Following his banishment, the Narragansett tribe helped Williams establish a new settlement that later became the state of Rhode Island. It became a hub for religious minorities and dissidents.
“Among those who found a haven in the religious and political refuge of the Rhode Island Colony were Anne Hutchinson–like Williams, she had been exiled from Massachusetts for religious reasons–some of the first Jews to settle in North America, and the Quakers,” noted History.com.
“In Providence, Roger Williams also founded the first Baptist church in America and edited the first dictionary of Native-American languages.”
Second Vatican Council Officially Begins – October 11, 1962
This week marks the anniversary of the opening of the still controversial Second Vatican Council, which was convoked by Pope John XXIII.
John XXIII gave an address on the first day of the Council at St. Peter’s Basilica, in which the pontiff explained that the biggest focus of the gathering was “that the sacred deposit of Christian doctrine should be guarded and taught more efficaciously.”
“… it is necessary first of all that the Church should never depart from the sacred patrimony of truth received from the Fathers,” said the pope.

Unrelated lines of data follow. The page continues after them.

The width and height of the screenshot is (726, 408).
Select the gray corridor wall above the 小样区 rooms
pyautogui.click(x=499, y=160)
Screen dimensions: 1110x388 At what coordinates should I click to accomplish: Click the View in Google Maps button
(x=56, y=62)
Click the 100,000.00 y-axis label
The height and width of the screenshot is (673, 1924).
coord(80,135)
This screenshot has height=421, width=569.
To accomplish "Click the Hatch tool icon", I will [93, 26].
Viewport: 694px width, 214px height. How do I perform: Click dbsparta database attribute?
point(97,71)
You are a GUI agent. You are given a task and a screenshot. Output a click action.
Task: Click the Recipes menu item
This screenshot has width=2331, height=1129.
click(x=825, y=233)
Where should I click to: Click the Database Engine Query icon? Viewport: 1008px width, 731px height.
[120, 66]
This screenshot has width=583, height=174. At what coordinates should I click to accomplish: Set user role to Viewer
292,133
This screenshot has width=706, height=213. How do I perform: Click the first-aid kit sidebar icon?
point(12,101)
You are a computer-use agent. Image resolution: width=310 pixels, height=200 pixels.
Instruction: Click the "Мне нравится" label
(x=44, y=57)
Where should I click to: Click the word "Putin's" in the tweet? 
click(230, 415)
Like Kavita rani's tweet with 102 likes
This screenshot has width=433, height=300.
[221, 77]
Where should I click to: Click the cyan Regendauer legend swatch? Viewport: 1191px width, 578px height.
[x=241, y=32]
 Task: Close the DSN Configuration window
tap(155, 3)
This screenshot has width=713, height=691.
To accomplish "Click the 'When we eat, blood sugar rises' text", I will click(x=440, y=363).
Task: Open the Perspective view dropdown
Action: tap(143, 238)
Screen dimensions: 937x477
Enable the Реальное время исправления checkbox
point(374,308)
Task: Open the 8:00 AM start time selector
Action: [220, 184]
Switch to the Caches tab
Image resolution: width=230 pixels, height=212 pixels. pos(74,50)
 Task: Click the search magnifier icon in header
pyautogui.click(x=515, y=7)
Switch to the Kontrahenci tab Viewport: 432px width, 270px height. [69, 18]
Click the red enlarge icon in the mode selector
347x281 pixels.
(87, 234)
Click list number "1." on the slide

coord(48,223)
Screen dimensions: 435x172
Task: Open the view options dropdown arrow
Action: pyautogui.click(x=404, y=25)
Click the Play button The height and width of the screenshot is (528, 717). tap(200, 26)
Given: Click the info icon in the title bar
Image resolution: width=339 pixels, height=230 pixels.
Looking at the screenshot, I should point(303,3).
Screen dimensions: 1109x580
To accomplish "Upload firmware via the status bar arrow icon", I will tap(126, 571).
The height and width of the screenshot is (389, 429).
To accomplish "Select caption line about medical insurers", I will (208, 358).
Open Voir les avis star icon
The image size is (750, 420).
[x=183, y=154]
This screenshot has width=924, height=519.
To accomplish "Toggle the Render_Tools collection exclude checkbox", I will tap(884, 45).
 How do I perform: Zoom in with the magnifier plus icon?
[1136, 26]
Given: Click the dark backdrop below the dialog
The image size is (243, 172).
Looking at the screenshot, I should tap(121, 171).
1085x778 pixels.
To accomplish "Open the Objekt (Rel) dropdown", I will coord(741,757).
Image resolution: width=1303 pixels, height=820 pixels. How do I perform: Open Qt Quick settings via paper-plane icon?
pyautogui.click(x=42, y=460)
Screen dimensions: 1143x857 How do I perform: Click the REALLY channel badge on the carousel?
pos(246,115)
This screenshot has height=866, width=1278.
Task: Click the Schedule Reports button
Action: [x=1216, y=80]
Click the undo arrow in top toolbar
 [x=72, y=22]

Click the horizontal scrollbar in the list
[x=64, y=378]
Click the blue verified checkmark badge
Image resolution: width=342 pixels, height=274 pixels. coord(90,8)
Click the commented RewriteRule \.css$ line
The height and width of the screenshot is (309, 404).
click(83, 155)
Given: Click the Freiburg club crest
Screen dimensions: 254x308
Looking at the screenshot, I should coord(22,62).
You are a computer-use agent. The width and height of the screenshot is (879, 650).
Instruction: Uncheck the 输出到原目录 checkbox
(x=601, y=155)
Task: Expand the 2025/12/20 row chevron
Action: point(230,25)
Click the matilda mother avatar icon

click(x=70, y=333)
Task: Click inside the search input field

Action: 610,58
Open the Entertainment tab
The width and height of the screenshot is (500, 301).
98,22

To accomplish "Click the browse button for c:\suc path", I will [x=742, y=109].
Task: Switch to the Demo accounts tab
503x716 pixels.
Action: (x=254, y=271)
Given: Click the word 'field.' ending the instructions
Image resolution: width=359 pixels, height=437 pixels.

“But at the same time she must ever look to the present, to the new conditions and new forms of life introduced into the modern world, which have opened new avenues to the Catholic apostolate.”
Rio de Janeiro’s Massive Jesus Statue Officially Opened – October 12, 1931
This week marks the anniversary of when Rio de Janeiro’s famed Christ the Redeemer, the large statue that stands prominently over the Brazilian city, was opened to the general public.
Standing nearly a 100 feet tall with open arms that stretch to over 90 feet, Christ the Redeemer was built on the 700-meter-tall Corcovado mountain in Tijuca Forest National Park.
“As it was first imagined, it has also become one of the most memorable images of Christianity on the planet – with even papal visits occurring,” noted the Daily Mail in a 2016 article.
“The statue has become one of the Seven New Wonders of The World – alongside far older structures such as The Colosseum in Rome and the Great Wall of China.”